Clay Calvert, assistant professor of journalism, calls this phenomenon "mediated voyeurism." Calvert recently wrote a book titled Voyeur Nation: Media, Privacy and Peering in Modern Culture.
In the book, due out in bookstores at the end of September, Calvert defines mediated voyeurism as, "the consumption of revealing images of and information about others' apparently real and unguarded lives, often yet not always for purposes of entertainment but frequently at the expense of privacy and discourse through the means of the mass media and Internet."
For most college-aged students, the trend of reality TV started ten years ago with MTV's The Real World, but Calvert said mediated voyeurism started long before then with shows like Candid Camera, COPS, America's Funniest Home Videos and a PBS documentary titled An American Family.
The Real World's premise is simple: Seven strangers live in one house for three months and have their lives taped for the entire world to see.
The show is designed to see what happened "when people stop being polite and start getting real," according to its opening credits.
The Real World has since dealt with many real issues such as AIDS, alcoholism and sexual preference.
Calvert, however, questions the reality of The Real World.
"The irony of The Real World is that it's the farthest thing from the real world," Calvert said. He added that the cast members are chosen for conflict to live in posh apartments that few people can call a reality.
Now almost every network on television has its own reality TV show.
In addition to Survivor, CBS has another hit reality TV show, Big Brother, which is comparable to The Real World. Ten strangers are taped while living in small living quarters.
Unlike The Real World, Big Brother has a game show twist. During the show's three-month run, the tenants hold biweekly votes to nominate two housemates for removal from the house. Big Brother viewers then choose who is kicked out of the house through telephone voting.
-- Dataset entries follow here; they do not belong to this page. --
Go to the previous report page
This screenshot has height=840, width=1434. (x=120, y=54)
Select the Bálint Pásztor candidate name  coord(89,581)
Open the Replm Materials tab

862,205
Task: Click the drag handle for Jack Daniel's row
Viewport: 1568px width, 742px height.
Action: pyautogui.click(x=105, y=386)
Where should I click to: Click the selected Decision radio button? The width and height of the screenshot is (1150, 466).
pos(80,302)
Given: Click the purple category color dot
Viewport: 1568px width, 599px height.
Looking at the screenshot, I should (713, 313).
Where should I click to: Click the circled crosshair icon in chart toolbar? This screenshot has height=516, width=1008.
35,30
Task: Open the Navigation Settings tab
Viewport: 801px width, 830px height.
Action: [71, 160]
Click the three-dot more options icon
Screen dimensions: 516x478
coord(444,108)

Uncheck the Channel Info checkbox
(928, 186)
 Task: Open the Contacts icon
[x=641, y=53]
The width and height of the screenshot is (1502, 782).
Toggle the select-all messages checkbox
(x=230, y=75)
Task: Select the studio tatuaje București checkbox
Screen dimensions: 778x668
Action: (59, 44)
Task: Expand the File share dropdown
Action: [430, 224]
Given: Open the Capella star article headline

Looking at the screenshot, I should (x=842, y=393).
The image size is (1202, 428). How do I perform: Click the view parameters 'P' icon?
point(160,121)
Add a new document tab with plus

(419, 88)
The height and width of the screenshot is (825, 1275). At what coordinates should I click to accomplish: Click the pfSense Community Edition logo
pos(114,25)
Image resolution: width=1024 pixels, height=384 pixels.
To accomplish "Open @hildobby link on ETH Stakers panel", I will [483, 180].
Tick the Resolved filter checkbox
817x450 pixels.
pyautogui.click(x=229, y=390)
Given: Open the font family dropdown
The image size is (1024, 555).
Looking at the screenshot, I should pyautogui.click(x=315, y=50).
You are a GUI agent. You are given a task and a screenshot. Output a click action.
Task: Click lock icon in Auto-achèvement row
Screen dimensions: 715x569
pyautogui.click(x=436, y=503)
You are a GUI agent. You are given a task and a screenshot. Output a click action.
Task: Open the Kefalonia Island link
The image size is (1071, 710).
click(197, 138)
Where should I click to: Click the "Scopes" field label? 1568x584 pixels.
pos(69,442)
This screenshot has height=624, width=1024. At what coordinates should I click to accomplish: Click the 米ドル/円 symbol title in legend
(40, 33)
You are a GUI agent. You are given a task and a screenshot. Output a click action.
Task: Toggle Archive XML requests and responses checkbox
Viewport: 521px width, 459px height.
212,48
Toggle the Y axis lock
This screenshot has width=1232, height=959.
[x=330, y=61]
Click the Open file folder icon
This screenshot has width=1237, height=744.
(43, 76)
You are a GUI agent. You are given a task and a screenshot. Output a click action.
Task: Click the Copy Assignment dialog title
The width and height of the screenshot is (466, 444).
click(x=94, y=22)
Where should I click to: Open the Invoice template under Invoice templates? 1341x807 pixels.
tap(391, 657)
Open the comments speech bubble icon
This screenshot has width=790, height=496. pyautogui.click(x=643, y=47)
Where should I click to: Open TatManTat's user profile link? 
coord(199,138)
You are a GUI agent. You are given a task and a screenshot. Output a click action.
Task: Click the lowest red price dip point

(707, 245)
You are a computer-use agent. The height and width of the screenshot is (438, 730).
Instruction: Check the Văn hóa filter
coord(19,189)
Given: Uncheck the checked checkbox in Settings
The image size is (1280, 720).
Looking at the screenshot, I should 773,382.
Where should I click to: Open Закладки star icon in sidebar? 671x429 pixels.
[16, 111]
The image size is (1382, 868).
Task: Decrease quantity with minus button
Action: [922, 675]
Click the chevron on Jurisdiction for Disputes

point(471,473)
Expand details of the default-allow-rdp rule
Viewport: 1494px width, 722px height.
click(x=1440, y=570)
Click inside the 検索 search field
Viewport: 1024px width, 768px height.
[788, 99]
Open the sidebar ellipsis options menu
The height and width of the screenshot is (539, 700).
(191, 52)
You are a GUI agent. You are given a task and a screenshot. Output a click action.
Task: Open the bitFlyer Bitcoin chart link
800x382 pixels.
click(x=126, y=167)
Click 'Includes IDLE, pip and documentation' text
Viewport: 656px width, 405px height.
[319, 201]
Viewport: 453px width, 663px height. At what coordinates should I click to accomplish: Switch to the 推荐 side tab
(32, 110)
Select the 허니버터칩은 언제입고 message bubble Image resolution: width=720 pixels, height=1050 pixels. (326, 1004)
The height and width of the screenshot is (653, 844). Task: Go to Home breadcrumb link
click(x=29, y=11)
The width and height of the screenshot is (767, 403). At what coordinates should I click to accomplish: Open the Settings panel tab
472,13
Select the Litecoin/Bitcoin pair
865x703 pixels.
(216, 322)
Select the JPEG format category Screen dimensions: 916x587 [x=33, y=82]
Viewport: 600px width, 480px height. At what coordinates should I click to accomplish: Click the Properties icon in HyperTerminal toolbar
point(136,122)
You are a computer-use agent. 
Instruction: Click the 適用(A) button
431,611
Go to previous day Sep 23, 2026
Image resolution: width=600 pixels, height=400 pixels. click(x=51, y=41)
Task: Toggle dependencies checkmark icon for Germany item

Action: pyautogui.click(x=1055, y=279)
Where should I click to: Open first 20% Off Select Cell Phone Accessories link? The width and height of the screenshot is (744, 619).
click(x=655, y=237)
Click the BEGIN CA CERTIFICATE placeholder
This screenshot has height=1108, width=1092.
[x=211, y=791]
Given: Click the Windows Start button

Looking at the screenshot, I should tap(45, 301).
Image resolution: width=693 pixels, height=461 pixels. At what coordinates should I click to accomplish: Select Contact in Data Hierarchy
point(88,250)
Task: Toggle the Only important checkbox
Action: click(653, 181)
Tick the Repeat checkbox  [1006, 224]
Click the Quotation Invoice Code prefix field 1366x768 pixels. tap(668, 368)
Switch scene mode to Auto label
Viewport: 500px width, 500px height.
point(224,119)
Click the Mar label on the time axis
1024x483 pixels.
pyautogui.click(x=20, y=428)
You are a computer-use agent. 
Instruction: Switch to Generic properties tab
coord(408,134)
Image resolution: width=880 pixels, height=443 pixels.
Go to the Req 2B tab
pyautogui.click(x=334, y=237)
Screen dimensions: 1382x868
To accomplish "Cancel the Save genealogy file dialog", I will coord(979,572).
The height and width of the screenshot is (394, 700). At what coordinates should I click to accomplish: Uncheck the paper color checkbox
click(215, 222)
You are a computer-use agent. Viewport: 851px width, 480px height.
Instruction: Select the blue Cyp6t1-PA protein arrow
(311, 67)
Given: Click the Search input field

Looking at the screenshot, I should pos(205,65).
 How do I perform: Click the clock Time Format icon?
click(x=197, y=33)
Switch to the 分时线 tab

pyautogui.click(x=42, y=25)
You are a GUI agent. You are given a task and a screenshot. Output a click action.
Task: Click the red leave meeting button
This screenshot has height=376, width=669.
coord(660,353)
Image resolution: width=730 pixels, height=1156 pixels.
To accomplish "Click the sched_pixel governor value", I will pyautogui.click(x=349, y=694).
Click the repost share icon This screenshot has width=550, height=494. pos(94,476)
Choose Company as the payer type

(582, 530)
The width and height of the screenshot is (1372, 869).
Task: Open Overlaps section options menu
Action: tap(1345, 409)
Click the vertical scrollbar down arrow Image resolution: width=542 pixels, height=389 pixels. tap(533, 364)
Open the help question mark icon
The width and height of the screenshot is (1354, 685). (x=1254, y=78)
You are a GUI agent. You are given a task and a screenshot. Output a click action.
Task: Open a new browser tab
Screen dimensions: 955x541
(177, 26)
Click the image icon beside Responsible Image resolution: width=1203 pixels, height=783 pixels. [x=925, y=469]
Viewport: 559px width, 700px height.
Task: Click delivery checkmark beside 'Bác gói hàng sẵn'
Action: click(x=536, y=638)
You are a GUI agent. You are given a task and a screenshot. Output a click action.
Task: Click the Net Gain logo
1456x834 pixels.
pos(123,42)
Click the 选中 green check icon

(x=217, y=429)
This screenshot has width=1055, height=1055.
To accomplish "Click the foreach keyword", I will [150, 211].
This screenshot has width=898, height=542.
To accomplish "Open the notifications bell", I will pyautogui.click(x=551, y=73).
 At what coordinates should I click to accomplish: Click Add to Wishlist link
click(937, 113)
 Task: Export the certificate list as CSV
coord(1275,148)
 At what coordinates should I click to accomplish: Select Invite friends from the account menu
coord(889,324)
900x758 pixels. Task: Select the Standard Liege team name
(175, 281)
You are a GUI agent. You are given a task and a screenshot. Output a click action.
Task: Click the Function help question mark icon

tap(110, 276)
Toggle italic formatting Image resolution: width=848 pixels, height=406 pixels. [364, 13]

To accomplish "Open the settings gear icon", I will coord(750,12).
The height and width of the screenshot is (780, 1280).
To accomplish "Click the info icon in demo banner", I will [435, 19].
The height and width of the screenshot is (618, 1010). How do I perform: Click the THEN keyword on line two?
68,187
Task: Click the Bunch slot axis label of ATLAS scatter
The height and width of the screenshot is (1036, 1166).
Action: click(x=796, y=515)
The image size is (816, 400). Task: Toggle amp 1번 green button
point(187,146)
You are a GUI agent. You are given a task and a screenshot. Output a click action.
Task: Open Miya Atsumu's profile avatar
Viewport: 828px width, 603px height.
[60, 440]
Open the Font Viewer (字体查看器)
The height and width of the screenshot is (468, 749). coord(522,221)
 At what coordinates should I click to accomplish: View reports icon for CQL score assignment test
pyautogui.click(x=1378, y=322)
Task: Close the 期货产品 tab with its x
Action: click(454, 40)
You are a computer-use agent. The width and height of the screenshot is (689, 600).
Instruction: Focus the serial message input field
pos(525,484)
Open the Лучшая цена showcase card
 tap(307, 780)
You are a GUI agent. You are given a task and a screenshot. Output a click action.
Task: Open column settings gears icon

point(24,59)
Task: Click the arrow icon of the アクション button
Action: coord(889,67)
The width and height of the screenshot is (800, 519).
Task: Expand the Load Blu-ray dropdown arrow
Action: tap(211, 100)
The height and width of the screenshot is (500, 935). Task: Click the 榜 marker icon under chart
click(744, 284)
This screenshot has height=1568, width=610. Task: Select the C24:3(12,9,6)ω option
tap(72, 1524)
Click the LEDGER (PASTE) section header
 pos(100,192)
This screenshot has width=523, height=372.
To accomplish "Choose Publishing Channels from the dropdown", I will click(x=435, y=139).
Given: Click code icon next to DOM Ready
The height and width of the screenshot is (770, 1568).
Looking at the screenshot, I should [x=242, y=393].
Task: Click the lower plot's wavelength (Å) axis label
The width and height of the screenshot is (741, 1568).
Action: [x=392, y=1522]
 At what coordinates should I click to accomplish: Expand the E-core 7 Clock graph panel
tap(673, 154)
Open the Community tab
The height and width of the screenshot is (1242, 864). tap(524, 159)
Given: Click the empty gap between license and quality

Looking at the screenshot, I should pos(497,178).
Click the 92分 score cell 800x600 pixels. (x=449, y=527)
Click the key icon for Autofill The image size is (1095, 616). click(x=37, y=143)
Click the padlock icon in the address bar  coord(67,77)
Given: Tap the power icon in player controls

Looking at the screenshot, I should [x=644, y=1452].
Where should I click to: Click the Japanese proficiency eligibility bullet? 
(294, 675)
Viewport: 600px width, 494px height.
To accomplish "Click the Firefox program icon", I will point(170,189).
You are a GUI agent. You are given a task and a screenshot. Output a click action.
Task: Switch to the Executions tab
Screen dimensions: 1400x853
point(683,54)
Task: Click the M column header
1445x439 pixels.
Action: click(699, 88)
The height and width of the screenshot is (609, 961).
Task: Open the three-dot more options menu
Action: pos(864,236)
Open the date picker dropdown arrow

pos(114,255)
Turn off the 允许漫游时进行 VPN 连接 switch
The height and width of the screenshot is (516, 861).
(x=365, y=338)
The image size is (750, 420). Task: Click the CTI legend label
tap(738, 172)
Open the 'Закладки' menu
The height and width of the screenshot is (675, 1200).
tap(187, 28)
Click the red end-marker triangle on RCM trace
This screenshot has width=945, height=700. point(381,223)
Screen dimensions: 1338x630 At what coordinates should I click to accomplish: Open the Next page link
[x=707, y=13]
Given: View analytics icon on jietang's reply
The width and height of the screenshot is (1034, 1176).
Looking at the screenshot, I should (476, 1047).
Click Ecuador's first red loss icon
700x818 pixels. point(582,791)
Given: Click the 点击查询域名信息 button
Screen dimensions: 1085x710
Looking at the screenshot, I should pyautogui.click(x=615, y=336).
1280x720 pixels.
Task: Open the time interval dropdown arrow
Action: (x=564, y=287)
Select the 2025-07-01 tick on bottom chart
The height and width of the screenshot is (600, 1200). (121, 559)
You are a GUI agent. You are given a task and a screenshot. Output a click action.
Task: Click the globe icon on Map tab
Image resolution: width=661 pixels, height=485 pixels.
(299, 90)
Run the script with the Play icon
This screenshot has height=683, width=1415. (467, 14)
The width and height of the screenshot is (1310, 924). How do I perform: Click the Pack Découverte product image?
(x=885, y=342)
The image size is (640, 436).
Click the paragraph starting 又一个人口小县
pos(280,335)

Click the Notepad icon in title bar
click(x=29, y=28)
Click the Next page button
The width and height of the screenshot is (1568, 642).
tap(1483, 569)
PBS has gone one step further by debuting a British reality TV show titled The 1900 House. The basic setup is the same a family is living in the presence of surveillance cameras for three months but the twist to this series is that they must live as if it is the year 1900.
The Next Generation of Reality TV
As more and more reality TV shows hit the airways, new, exotic and sometimes strange series erupt. ABC just purchased the rights to Jailbreak, a British reality series in which 10 people who agree to become prisoners are trapped in a specially constructed jail and must overcome physical and mental challenges to escape. In the British version, the first person to get out of jail wins $160,000.
A Survivor spin-off that has yet to be purchased by a network is tentatively titled Destination Mir. It will document contestants who will rigorously train in preparation for a trip to the Russian space station.
And of course there's Survivor II: The Australian Outback, already in the works and will premiere after the Super Bowl on January 28, 2001.
This winter, ABC will debut The Mole. For three weeks, 10 strangers five women, five men must work together to accomplish a series of physically and mentally challenging tasks. While completing the tasks, the group earns money, which is kept in a pot. One of the 10 contestants is the mole, whose sole purpose is to sabotage each challenge. The contestants' goal is to figure out who the mole is in order to win the pot.
Money seems to be a large component in most of the reality shows. Fox's newest reality television show adds an additional component love.
The producers of The Real World and its spin-off, Road Rules, will present the Love Cruise.
Eighteen single men and women, from the ages of 22-34, will be sent on a cruise, during which they will be paired up to compete in daily challenges ranging from dance contestants to trivia quizzes.
Every other day contestants will be able to change their current partners, if they so choose.
As usual, cameras will be rolling at all times and every two days, two singles will be voted off of the boat.
"The whole game is set up to increase people's chances of finding a soul mate," said Bruce Toms, co-executive producer of the show, in a KRT News Service article.
NBC will hop on the reality TV bandwagon later with a Dutch show called Chains of Love. In the show a person is handcuffed to five people of the opposite sex and forced to spend their days chained together. With each passing day, the person in the center of the chain gets to banish one person. In the end, a man and woman will remain and they will be able to choose to spend more time together or split up for good.
In an article in the July 31 edition of Time, NBC's West Coast President Scott Sassa said, "Reality programming is definitely here. It isn't a fad, it's a trend."
So for the voyeurs found in all of us, reality TV is in what Calvert calls a "saturation period," meaning there's tons of shows out there.
"Eventually our interest will wane," Calvert adds. "Right now it (reality TV) is new and different and the audience is always searching for shows that are new and different."